Seems like we need to check on some key Valsiner texts. Not that Jaan
also speaks of "personal culture" as that part of the cultural tool
kit (is a tool kit also a process? hmmm)
that has been internalized by the individual, or is known to the
individual, etc. Part of the
inclusive separation issue I believe.
On Thu, 17 Feb 2005 17:13:19 +0100, I.Haket@ppsw.rug.nl
> Your e-mails fed my thinking about the dialogical self en social situatedness. I
> looked at the article again with your remarks in mind.
> Let me first repeat that I think the position of B & R interesting and a very good
> alternative for Berry's approach. My problem was with the conceptual
> framework. To say that identity is dynamic and socially situated is not the same
> as offering a theory that shows, how identity is dynamic and socially situated.
> Maybe I 'd better sketch the background of my question. I 'm working on a
> dynamic conception of culture/cognition. At the moment I'm studying Rogoff's
> theory.

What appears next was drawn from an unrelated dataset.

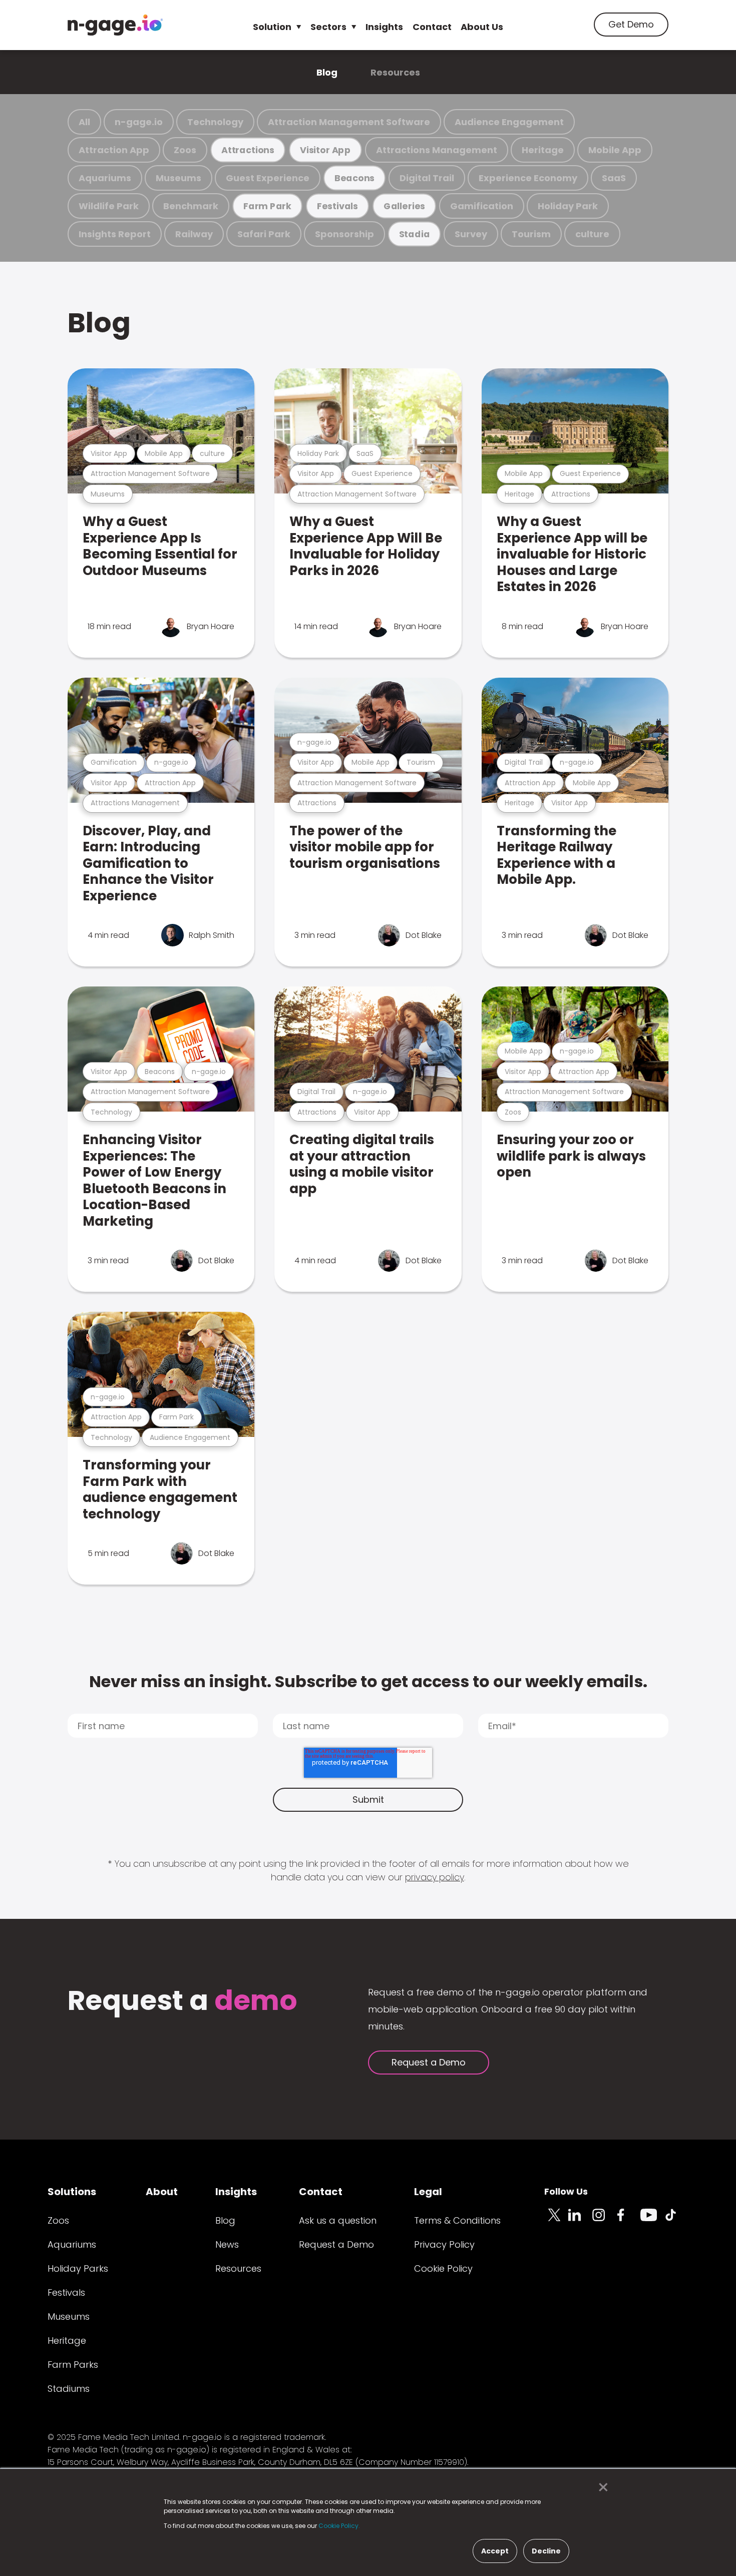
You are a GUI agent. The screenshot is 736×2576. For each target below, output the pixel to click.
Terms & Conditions (457, 2220)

So identity is not really my subject, but it interest me nonetheless,
> because I think we need a general framework for understanding development as
> dynamic and socially situated.
> Looking through the article again the thought crossed my mind, that maybe I
> didn't aim my comment at the right authors. Who should provide the theoretical
> framework? B&R cite Valsiner en Hermans. Valsiner interprets the relation
> individual – world as inclusive separation. As I understand this, the term is
> presented as an alternative to dualism, but is also meant to convey the
> independent status of (in this case) I-positions inside the human head. After
> reading the B & R article I read one of Hermans' articles. My impression was,
> that I-positions in his theory are rather static. (Although he claims them to be
> dynamic?) Hermans conceives of self as a dynamic construction on the base of
> I-positions like a father or a worker. When I 'm looking for social situatedness I
> want to understand, how I-positions are really dynamic. Let me explain this by
> using as an analogy abstract cognitive skills. These used to be interpreted as
> abstract competences in the head. I think abstractions as such are just in the
> head of the researcher. In the same way I can conceive of I-positions as
> dynamic. The I-positions are continuously created within the sociocultural
> constraints of the situation. The description of I-positions is in that case just a
> tool of the observer. The I-positions are not different parts that organize and
> reorganize inside the head. And that just what they according to B&R –
> following Valsiner - are: "…. that some forms of negotiations with the different
> parts of the self are less demanding and lead us forward toward a more 'stable'
> development, although other forms of negotiations are more paralyzing, severe
> and show 'instability'." (p 238) So B&R might want to present a really
> dynamic conception of identity, but I think Valsiner's intrapsychological
> organization and reorganization still forms the background.